Your answer must be every line of the data that holds the string "with".

════════════════

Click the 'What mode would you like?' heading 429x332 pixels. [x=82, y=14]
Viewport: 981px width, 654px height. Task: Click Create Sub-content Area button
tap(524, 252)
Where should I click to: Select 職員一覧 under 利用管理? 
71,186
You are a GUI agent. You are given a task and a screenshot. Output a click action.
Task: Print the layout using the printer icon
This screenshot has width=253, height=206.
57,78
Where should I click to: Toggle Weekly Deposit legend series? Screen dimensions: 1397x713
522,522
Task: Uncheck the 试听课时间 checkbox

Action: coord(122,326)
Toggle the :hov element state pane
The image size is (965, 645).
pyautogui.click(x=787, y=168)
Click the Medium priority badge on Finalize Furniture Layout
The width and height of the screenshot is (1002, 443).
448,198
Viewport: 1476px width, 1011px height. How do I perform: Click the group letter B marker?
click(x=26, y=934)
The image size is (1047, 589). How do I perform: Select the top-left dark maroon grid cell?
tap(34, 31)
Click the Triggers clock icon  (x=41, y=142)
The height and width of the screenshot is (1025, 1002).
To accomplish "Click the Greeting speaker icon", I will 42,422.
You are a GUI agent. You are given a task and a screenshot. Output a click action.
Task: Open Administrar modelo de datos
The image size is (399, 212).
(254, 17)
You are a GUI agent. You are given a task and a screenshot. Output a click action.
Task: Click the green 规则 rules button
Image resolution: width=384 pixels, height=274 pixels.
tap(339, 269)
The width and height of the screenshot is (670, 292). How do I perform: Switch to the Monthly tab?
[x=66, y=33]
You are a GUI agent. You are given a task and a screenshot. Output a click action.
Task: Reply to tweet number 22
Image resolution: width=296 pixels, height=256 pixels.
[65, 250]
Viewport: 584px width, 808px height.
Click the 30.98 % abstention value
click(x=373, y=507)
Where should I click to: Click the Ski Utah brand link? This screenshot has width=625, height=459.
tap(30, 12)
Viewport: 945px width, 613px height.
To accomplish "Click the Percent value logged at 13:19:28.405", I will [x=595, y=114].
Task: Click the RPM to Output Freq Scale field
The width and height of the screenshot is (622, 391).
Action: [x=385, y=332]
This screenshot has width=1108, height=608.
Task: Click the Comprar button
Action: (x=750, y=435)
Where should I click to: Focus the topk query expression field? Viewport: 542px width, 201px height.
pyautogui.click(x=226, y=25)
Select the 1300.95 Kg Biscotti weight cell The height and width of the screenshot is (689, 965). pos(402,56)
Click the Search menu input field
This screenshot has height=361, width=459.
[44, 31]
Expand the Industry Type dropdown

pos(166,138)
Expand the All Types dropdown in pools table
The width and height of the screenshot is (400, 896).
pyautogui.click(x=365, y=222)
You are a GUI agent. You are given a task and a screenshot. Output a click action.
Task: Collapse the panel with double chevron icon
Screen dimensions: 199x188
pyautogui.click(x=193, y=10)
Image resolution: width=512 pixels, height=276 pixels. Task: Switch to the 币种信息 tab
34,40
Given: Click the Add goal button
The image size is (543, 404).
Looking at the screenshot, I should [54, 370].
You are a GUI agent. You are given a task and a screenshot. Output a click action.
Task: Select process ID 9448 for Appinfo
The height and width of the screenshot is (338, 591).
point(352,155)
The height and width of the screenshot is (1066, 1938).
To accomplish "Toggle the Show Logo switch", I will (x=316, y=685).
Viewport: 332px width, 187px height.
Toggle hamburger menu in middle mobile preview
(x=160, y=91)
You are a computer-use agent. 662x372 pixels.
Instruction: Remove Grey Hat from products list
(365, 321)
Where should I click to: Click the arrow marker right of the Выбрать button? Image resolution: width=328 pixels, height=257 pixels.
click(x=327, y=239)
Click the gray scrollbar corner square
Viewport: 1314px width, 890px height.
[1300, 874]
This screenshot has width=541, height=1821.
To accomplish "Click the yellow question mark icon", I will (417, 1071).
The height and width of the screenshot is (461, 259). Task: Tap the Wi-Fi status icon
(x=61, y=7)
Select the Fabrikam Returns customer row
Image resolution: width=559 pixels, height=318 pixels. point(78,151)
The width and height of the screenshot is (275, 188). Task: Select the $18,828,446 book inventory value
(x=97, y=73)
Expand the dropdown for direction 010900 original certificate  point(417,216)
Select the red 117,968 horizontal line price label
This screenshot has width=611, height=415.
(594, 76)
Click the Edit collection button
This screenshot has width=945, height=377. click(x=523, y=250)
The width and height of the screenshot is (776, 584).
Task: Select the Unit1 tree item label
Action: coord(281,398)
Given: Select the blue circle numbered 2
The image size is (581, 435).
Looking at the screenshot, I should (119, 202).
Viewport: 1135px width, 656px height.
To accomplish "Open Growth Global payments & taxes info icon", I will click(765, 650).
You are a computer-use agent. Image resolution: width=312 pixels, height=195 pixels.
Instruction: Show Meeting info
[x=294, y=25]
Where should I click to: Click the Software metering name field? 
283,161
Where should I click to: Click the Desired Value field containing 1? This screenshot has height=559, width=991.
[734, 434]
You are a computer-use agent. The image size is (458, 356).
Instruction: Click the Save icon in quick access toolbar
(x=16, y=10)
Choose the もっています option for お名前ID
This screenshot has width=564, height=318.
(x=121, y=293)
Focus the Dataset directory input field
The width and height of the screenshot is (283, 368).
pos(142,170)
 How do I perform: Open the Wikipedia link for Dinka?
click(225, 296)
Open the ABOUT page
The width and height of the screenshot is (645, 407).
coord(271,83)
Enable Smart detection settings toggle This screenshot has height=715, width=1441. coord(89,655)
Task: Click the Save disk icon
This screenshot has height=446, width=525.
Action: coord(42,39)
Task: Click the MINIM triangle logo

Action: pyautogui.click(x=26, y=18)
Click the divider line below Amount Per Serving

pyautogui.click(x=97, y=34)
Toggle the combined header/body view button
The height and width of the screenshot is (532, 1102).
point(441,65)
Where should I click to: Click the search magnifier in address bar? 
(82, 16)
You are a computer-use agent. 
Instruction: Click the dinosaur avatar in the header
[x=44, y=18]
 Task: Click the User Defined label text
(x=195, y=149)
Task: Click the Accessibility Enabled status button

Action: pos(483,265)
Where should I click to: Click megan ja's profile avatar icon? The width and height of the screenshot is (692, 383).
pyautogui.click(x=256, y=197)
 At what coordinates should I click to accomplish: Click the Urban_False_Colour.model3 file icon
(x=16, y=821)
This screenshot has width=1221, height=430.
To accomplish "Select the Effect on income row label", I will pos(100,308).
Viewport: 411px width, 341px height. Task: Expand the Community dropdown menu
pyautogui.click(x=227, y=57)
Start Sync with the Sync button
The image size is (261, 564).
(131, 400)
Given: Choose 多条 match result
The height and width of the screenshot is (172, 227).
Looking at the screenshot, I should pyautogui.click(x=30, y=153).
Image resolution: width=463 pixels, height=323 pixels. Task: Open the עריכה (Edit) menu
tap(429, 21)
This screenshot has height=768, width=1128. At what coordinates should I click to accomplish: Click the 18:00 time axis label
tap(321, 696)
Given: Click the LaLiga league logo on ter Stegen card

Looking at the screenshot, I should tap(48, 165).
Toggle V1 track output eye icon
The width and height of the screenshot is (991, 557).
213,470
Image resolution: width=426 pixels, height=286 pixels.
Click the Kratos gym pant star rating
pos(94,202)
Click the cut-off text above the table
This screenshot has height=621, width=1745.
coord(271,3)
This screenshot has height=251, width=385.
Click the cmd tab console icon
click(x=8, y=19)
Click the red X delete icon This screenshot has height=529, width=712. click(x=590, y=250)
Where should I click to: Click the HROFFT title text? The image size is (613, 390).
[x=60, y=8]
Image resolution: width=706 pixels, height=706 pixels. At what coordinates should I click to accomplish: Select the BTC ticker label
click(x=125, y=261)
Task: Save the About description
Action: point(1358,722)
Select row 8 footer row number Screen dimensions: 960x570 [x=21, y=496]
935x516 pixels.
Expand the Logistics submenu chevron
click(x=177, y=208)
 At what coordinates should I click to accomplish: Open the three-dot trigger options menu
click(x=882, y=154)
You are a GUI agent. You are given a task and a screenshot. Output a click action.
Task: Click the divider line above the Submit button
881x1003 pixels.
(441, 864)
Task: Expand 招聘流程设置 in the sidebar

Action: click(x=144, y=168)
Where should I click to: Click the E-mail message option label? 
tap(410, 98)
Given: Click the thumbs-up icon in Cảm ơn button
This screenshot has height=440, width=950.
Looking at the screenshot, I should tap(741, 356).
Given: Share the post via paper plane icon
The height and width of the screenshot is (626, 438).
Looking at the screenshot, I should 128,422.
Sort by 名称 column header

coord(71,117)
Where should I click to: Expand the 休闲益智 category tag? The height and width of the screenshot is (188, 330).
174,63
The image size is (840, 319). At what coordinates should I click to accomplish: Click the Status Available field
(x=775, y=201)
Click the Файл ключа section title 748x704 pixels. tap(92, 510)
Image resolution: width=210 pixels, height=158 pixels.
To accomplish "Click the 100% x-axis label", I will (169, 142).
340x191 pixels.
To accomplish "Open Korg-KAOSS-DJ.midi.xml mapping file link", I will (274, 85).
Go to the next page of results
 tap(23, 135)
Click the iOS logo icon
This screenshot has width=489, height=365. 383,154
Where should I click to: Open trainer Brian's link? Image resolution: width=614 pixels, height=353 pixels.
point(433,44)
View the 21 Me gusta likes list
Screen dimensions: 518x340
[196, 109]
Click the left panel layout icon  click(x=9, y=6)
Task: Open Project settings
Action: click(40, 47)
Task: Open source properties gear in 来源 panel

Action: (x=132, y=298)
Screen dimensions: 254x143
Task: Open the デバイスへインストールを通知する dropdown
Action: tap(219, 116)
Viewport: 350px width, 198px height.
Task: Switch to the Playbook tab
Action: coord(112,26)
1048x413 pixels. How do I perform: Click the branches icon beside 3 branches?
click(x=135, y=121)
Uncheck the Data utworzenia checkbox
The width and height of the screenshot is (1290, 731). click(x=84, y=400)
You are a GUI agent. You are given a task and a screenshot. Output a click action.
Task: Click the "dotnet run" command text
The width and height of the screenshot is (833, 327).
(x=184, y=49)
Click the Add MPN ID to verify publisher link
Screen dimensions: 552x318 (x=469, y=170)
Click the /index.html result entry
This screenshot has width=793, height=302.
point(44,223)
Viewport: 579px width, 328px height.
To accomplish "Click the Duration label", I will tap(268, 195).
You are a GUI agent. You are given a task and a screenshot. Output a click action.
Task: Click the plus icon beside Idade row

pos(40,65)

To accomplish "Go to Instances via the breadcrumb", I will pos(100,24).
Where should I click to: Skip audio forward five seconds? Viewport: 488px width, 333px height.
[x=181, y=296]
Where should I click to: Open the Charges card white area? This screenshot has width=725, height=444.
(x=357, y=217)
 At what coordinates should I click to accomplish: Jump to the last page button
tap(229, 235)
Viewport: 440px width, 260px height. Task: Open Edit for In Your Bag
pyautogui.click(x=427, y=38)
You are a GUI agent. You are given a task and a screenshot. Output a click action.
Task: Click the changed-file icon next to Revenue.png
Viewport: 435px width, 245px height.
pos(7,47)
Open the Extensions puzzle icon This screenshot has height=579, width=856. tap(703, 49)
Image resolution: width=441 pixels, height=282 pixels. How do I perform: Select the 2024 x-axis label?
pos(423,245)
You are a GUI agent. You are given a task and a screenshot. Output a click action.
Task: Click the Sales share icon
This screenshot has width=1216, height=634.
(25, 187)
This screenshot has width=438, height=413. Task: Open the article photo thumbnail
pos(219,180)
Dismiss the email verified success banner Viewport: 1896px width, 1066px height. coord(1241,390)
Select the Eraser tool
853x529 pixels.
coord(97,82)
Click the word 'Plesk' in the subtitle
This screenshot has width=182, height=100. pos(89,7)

════════════════

◆ OUTPUT FOR THIS TASK
Task: Collapse the panel with double chevron icon
Start Sync with the Sync button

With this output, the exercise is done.